Saw this on Shacknews. I dunno, I think it’s hysterical.



Evil… but fun!

Those pictures are from a Fark photoshop thread that was up a week or so ago.

Was first posted here on this thread - http://www.quartertothree.com/phpBB2/viewtopic.php?t=10342

Sorry, then, about the double posting.

So you’re saying you don’t read every thread on the board? I’m beginning to doubt your level of commitment here, Brian.

So you’re saying you don’t read every thread on the board? I’m beginning to doubt your level of commitment here, Brian.[/quote]
I’m sorry, Tim, you’re right, I’m severely doubting my Tolling abilities at this point.

oh damn, I forgot to pay.

The sad part is, the original thread is sitll on page 1 of EE :P


This is so odd. I optimistically picture most internet dudes as looking more or less like Tom Chick, yet I picture Tom Chick as balding, maniacal, and unkempt. Which is how most internet dudes probably look. It’s crazy.

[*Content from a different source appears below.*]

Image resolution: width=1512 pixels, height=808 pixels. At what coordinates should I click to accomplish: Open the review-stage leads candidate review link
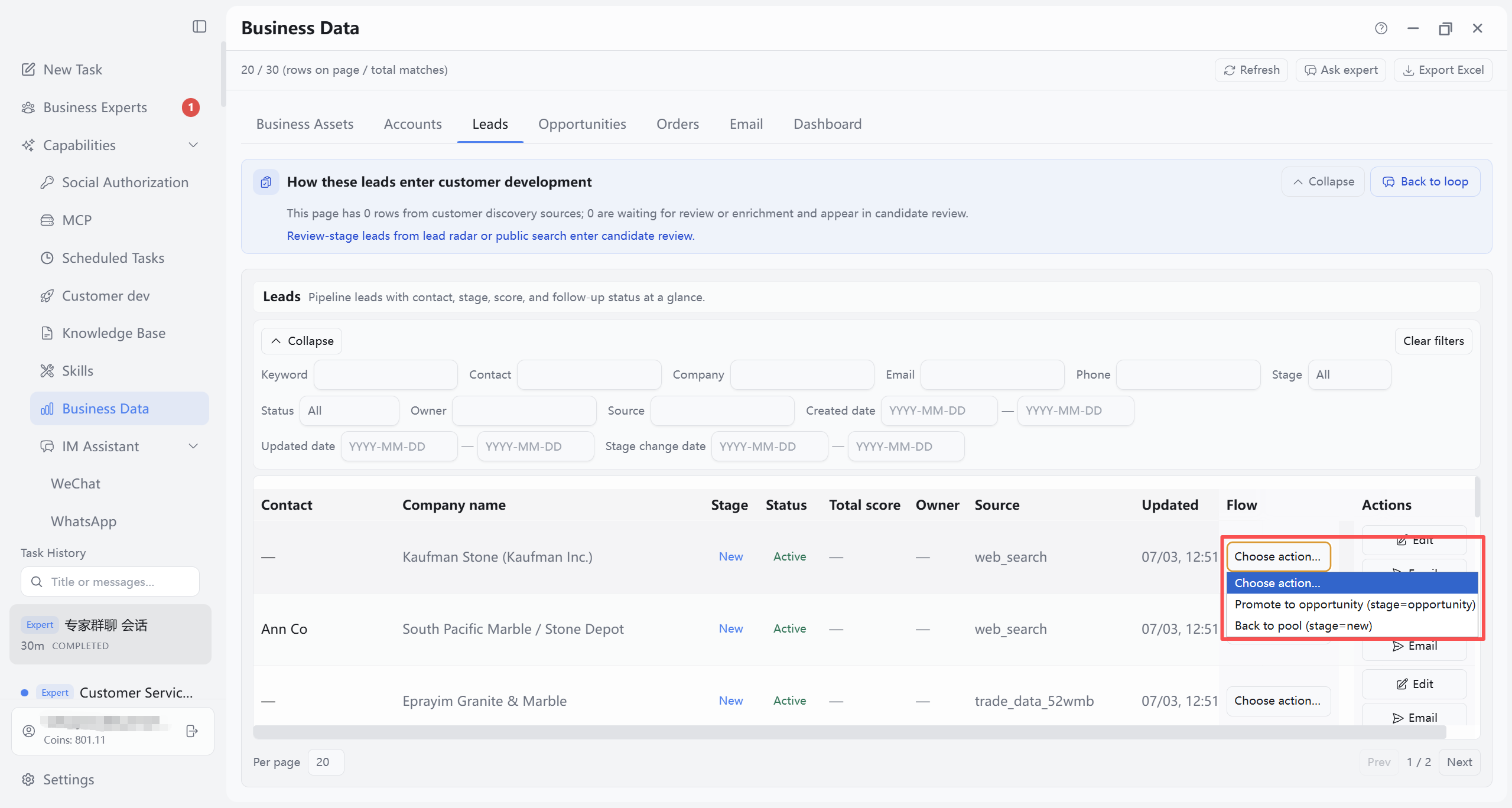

Strangely enough, if I shaved off my goatee, I think I’d look like Tom Chick. I say this because Tom has a passing resemblence to Bob Saget, and before the goatee, everyone said I looked like Bob Saget.

Does this make you feel better, Bill?

In ways you cannot possibly imagine, Derek.

May I ask at this juncture, are you actually Derek Meister, or have you simply been known in the past as “The DerekMeister?” I ask purely for empirical data.

That indeed is my actual name.

When I was in grade school, I got no end of grief around christmas time when the Santa Claus Is Comin’ to Town stop-motion animation special would be shown on television, thanks to the villian being named “Burgermeister Meisterburger”.

Later on, I went through a period of confusion when people who didn’t know my last name would jokingly call me “The Derek-meister” as I hadn’t seen that Saturday Night Live sketch with the “copy guy” and his “<something>-meister” llines until well afterwards.

Huh, almost all of them are reposts then. All of these pictures I recognize as being well over a year old. I don’t remember the Mary Kate and Ashley one, or the Finding Nemo one, but I recognize all of the others.

Sorry for your past torments, but I’m relieved to find out that it is actually your name, as opposed to your own idea of a cool internet handle.

Those fucking stop-action bastard films. Burl Ives is a monster. My first name is Henry, and I never heard the end of AHAHAHAHA HEY HERMY D’YA STILL WANNA BE A DENTIST after that Rudolph show.